**WHAT THE TASK ASKS**
From the material below, copy every line in which the word "agent" occurs.

**INFORMATION SHOWN**
========

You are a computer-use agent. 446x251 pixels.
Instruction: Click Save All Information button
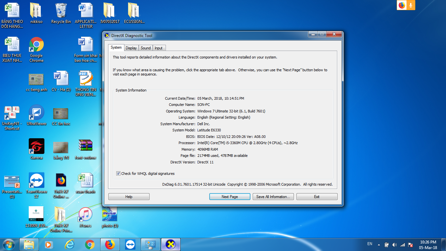273,197
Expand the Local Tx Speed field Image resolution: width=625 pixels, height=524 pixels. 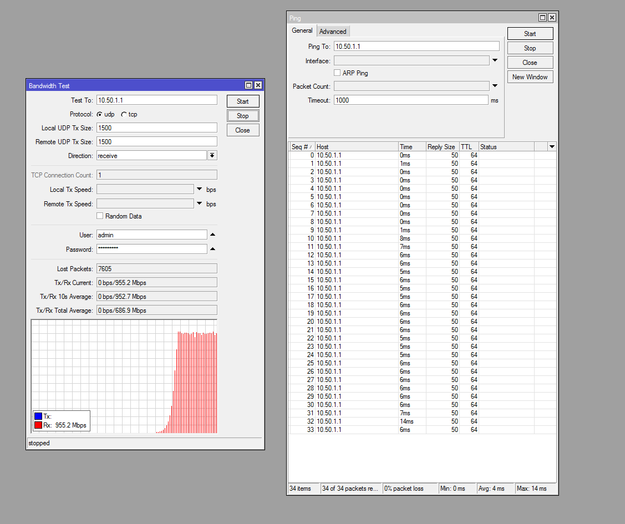(x=199, y=189)
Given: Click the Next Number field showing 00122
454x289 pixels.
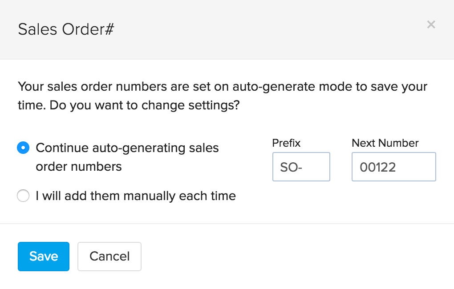Looking at the screenshot, I should click(393, 167).
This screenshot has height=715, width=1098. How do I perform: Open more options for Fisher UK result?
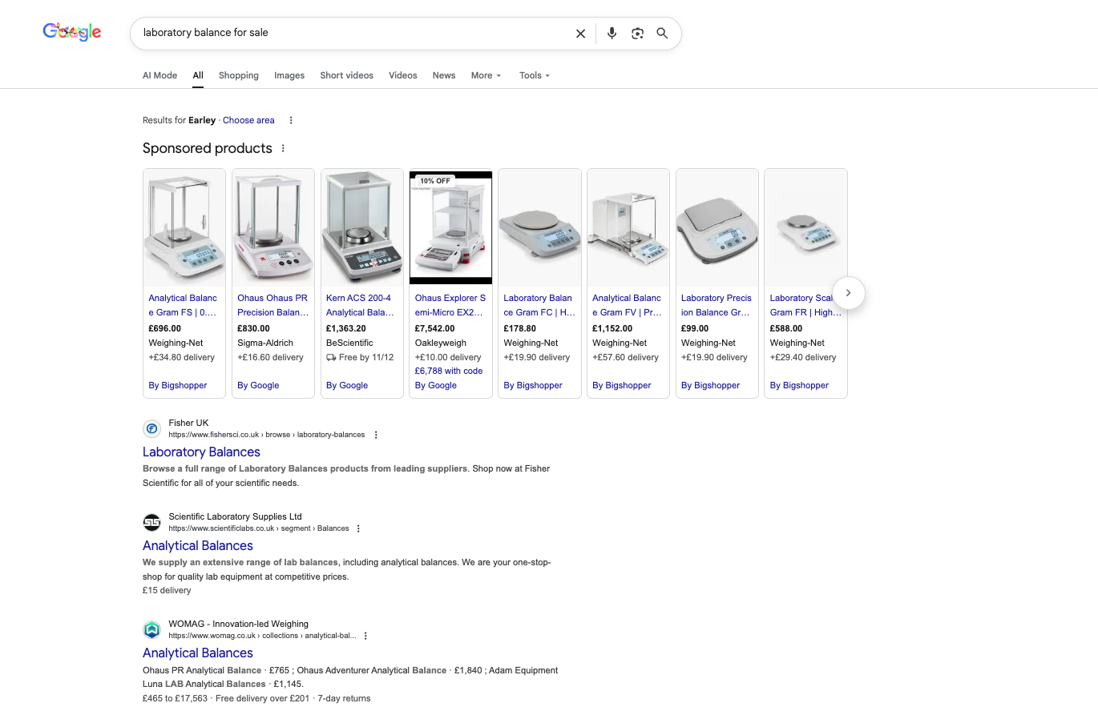[x=376, y=435]
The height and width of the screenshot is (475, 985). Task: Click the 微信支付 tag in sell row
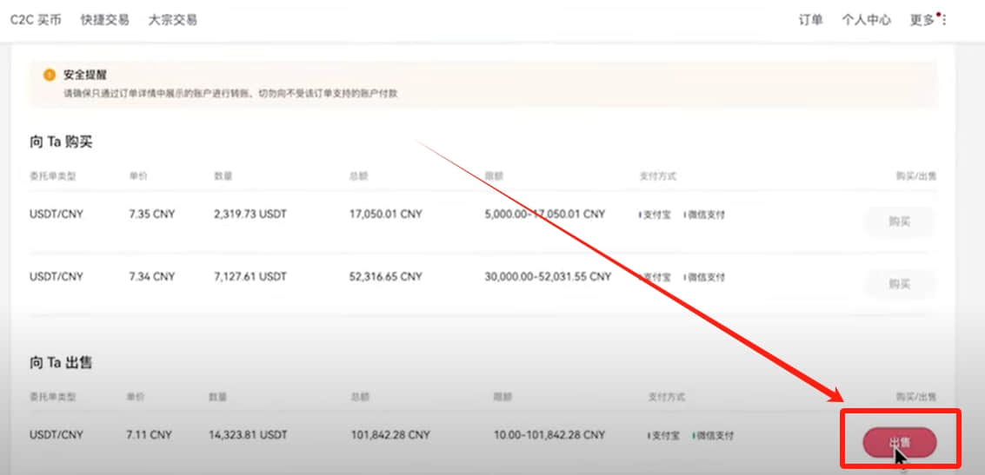click(712, 435)
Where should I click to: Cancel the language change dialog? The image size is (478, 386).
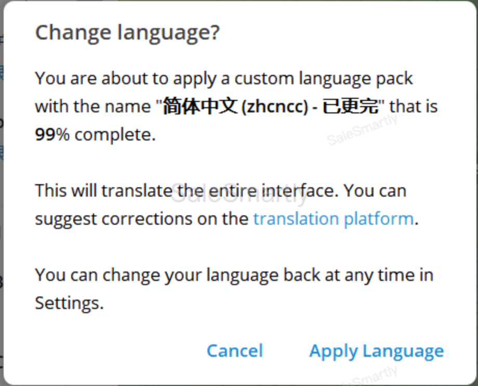pos(235,351)
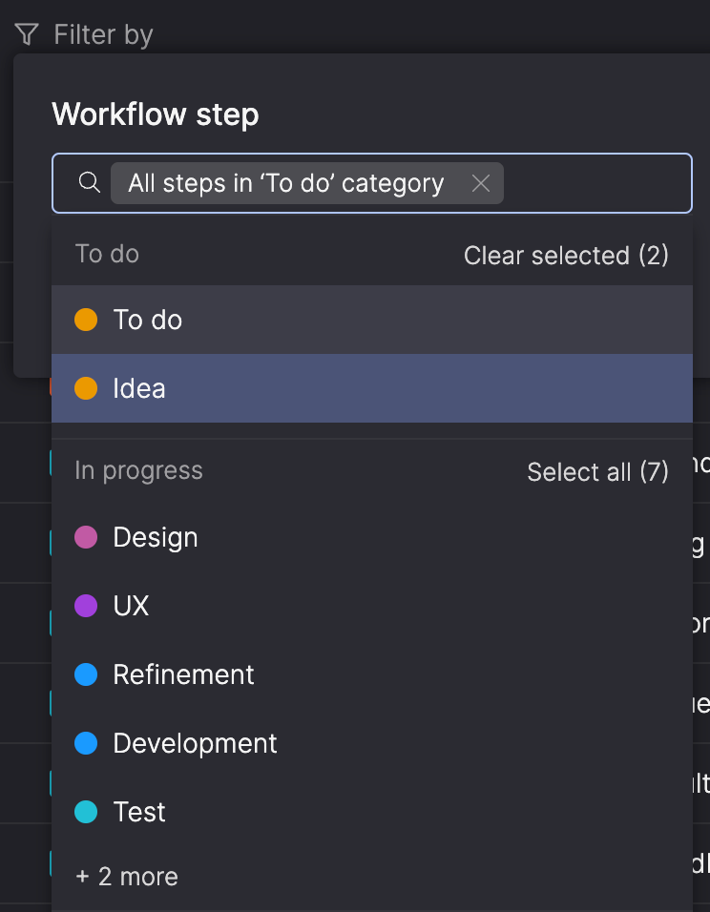Deselect the Idea workflow step

pos(139,388)
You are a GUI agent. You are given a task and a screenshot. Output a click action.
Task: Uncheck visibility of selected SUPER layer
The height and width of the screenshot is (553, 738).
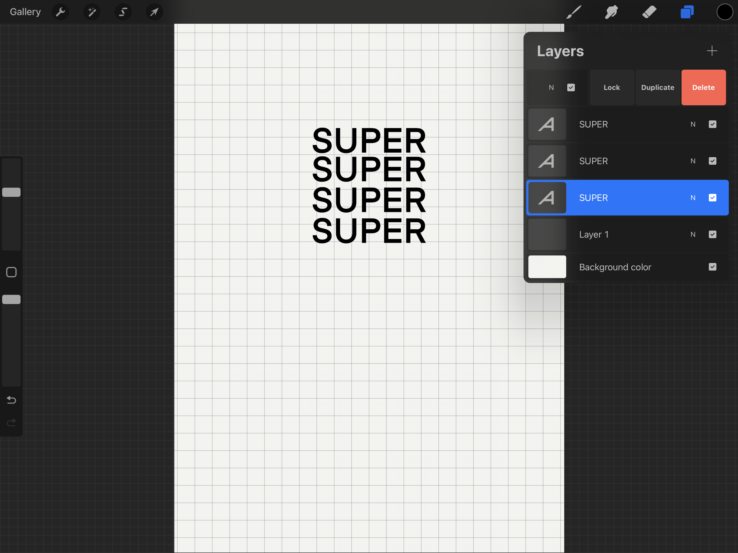point(712,198)
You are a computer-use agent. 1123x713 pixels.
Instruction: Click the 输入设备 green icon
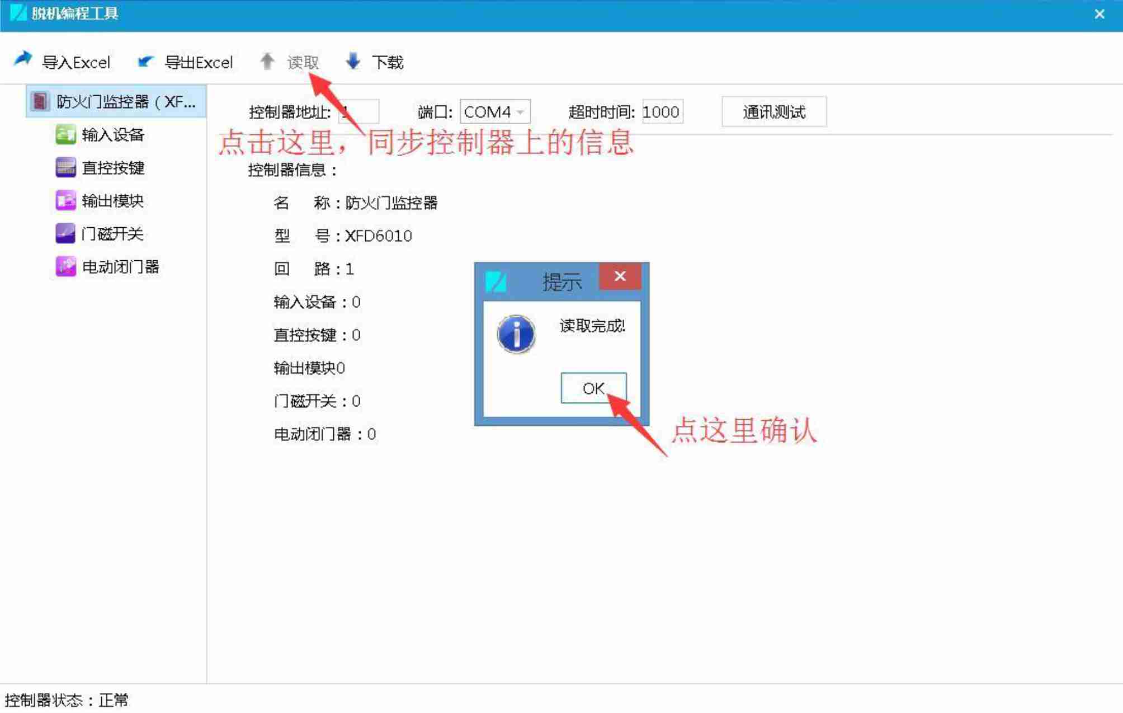click(x=65, y=135)
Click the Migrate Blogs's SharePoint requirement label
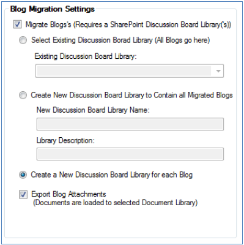The width and height of the screenshot is (244, 245). (128, 25)
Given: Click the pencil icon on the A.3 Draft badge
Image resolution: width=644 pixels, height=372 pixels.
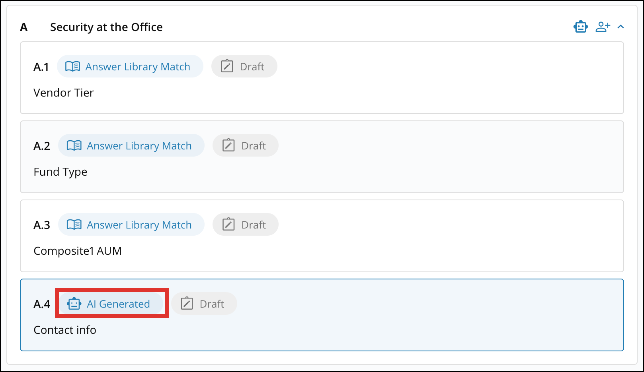Looking at the screenshot, I should (x=228, y=224).
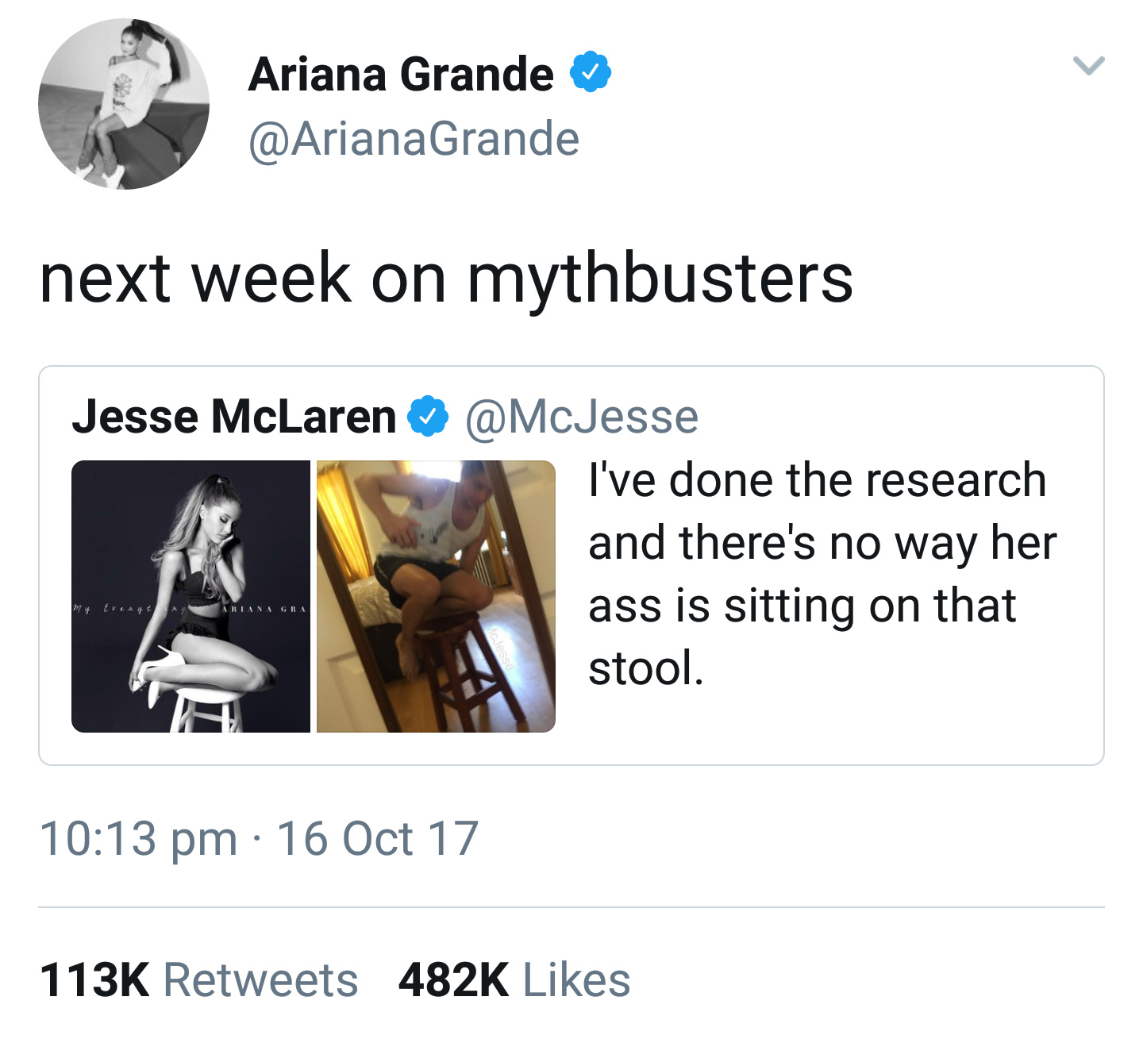Click the quoted tweet text about the stool
Screen dimensions: 1143x1039
tap(822, 574)
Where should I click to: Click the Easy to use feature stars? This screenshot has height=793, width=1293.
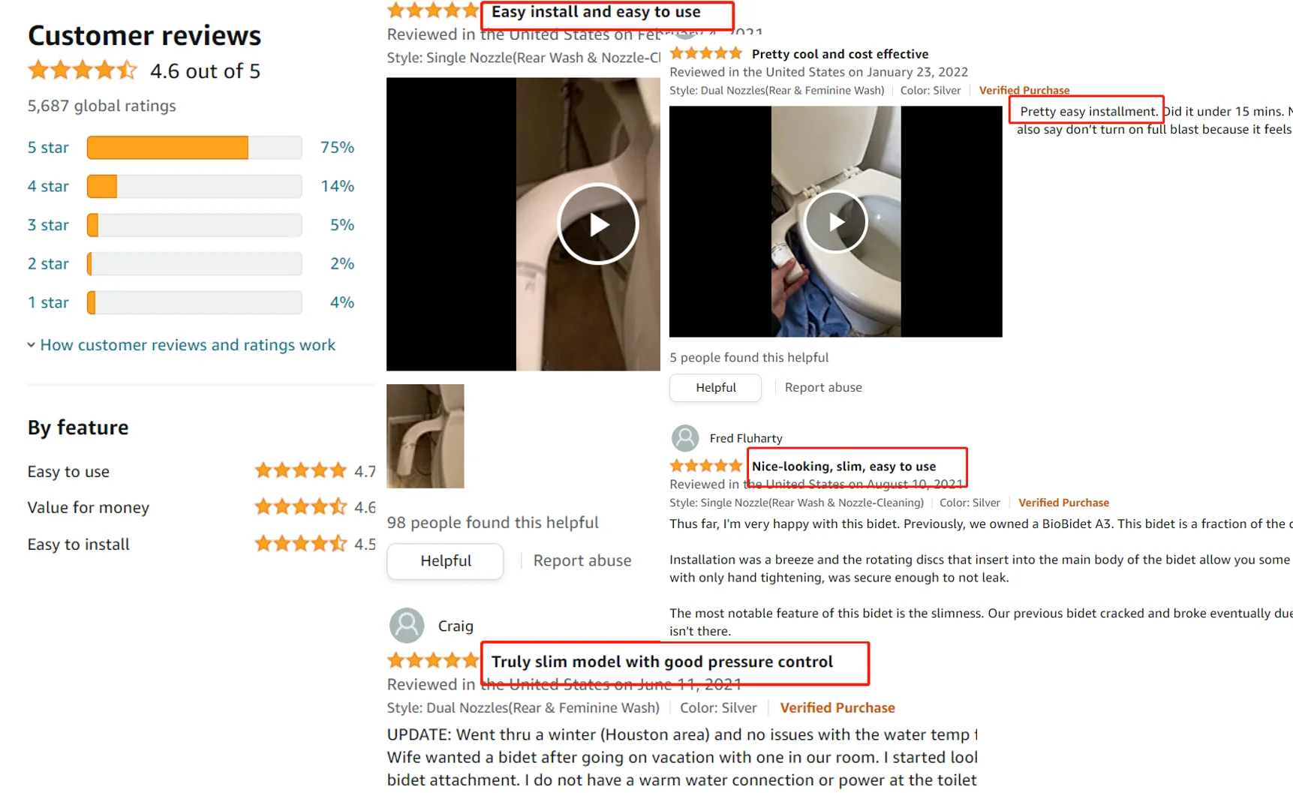coord(300,471)

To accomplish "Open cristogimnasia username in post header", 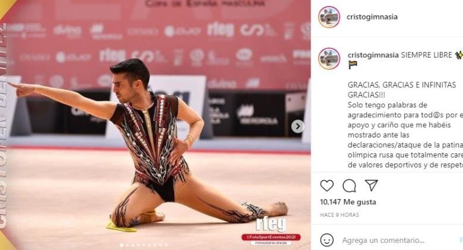I will [372, 17].
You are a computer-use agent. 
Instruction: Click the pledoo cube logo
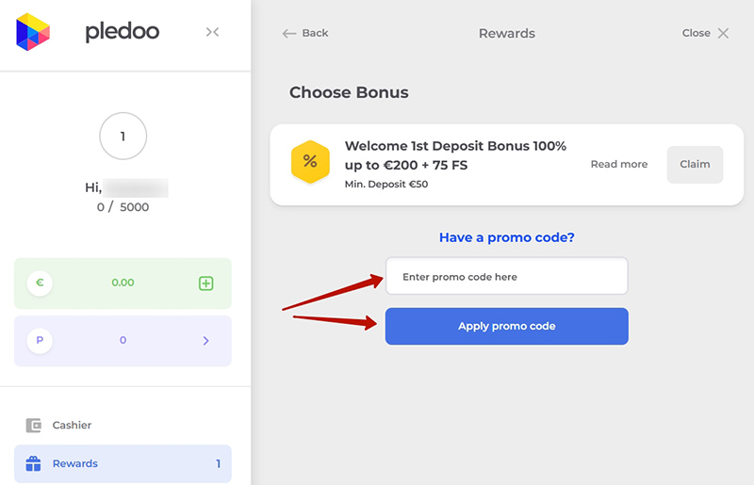pyautogui.click(x=33, y=32)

========

**RESPONSE**
You are a computer-use agent. 446x251 pixels.
You are a GUI agent. You are given a task and a screenshot. Output a click action.
You are a computer-use agent. 1123x713 pixels.
You are a computer-use agent. 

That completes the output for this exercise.